Measurement of cardiac output: a comparison between transpulmonary thermodilution and uncalibrated pulse contour analysis

Br J Anaesth 2007;99:337-342

Sakka SG, Kozieras J, Thuemer O, van Hout N




Purpose            The purpose of this study was to evaluate the accuracy of Vigileo (Edwards Lifesciences, Irvine, CA) pulse contour cardiac output (PCCO) measurements in patients being treated for sepsis.

Background            Cardiac output monitoring is one of the most important hemodynamic variables in critically ill patients. Vigileo Pulse Contour Cardiac Output (PCCO) monitoring generates a cardiac output value by analysis of an arterial pressure waveform. It requires a peripheral arterial line and demographic information specific to the patient it is being used to monitor (e.g. height, weight). The Vigileo system does not use in vivo calibration with a reference source, such as thermodilution cardiac output. Studies evaluating the accuracy of PCCO measurements have yielded contradictory results.

Methodology            This prospective study included 24 sedated and mechanically ventilated septic patients. All patients were being monitored with a transpulmonary cardiac output (TpCO) monitor and all were receiving norepinephrine as part of their treatment. Vigileo Pulse Contour Cardiac Output monitoring was added for the purpose of the study and its cardiac output values compared to those of the TpCO monitor. Each patient served as their own control.

Baseline cardiac output (CO) measurements were obtained with TpCO and PCCO. The mean arterial pressure (MAP) was then increased with norepinephrine and a second set of CO measurements were recorded. A third set of control CO measurements were recorded after the norepinephrine infusion was reduced to its previous rate. Each measurement was taken five minutes after a stable MAP was achieved. Fluid status, airway pressure, and FIO2, were unchanged during the study period.
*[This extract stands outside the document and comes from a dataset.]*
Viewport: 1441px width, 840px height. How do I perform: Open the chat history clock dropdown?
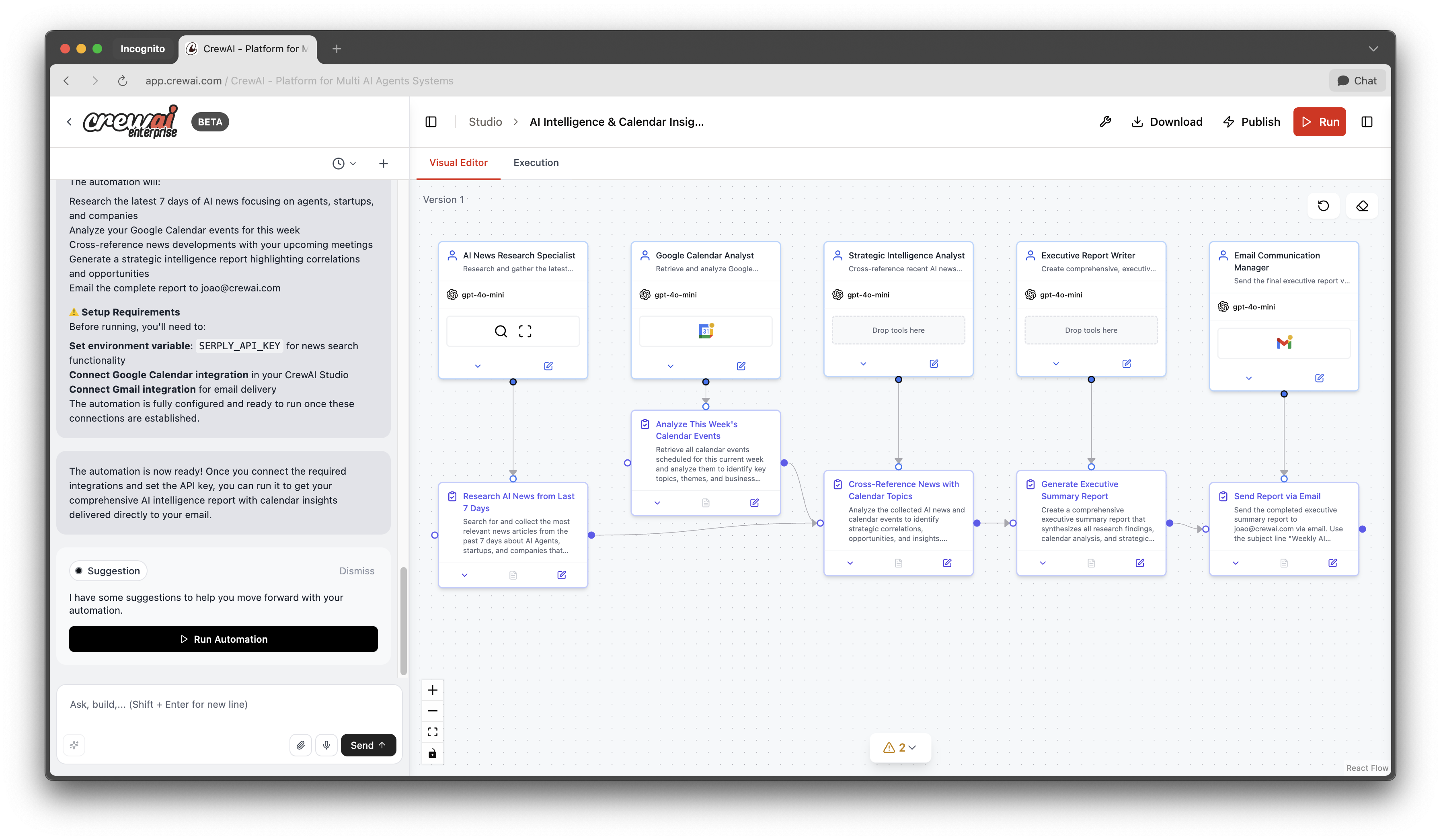pos(344,164)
Result            The mean APACHE II score of the subjects was 26. Their ages ranged from 26 to 77 years. There were 16 males and 8 females. Vigileo PCCO correlated poorly with TpCO over all measurements (r2=0.26, P<0.0001). In general Vigileo PCCO measurements were lower than TpCO, but in some cases they were much higher.

Conclusion            The Vigileo PCCO system does not correlate well with transpulmonary thermodilution cardiac output.



The previous abstract and comment in this issue examined the same minimally invasive cardiac output technology with one distinction, it was made by a different manufacturer. (See Reliability of continuous pulse contour cardiac output measurement during hemodynamic instability elsewhere in this issue.) In addition to the device being made by a different manufacturer, there are a couple important differences in the studies themselves. First, this study looked at human patients, rather than an animal model. Second, the patients included in this study were examined during a period of hemodynamic stability. Past studies of PCCO technology have shown better accuracy during periods of hemodynamic stability than during unstable hemodynamics. (This fact alone is troubling. Why else would we want to monitor vital signs except to know when they had changed?) The last difference is the most informative. The previous study examined the difference between the PCCO values and thermodilution cardiac output values. They found that the differences were quite large much of the time. This study looked at the correlation between PCCO values and thermodilution values. Even if PCCO was not accurate, if it went up when thermodilution went up and down when thermodilution went down it could still correlate well. In that case, the PCCO numbers might not mean much by themselves but we would at least know when the cardiac output was going up or down. We’d know something qualitative about cardiac output. The first study showed that PCCO wasn’t accurate. This one showed that it didn’t correlate well with thermodilution either.

Two words of caution are warranted. It will take more than two studies to determine whether or not PCCO is accurate and/or reliable. Some other studies have shown better results. I don’t see a consensus yet. Often times, when a new product is under development different manufacturers produce more or less accurate devices of the same type. To know if the technology works all the devices will have to be tested. And, I feel obligated to reiterate, both of these studies compared PCCO to thermodilution cardiac output. Thermodilution cardiac output has a significant level of inaccuracy. It may be accurate enough to compare the current crop of fairly inaccurate PCCO devices against. But if PCCO devices get more accurate, they will need to be compared to a better “gold standard,” such as fick dye dilution cardiac output.


Michael Fiedler, PhD, CRNA




Correlation examines whether or not two things change together. If there is no correlation between HR and BP the correlation coefficient is 0. If HR and BP both move up equally at the same time the correlation coefficient would be a perfect 1. If HR moved down half as much as BP moved up the correlation would be -0.5.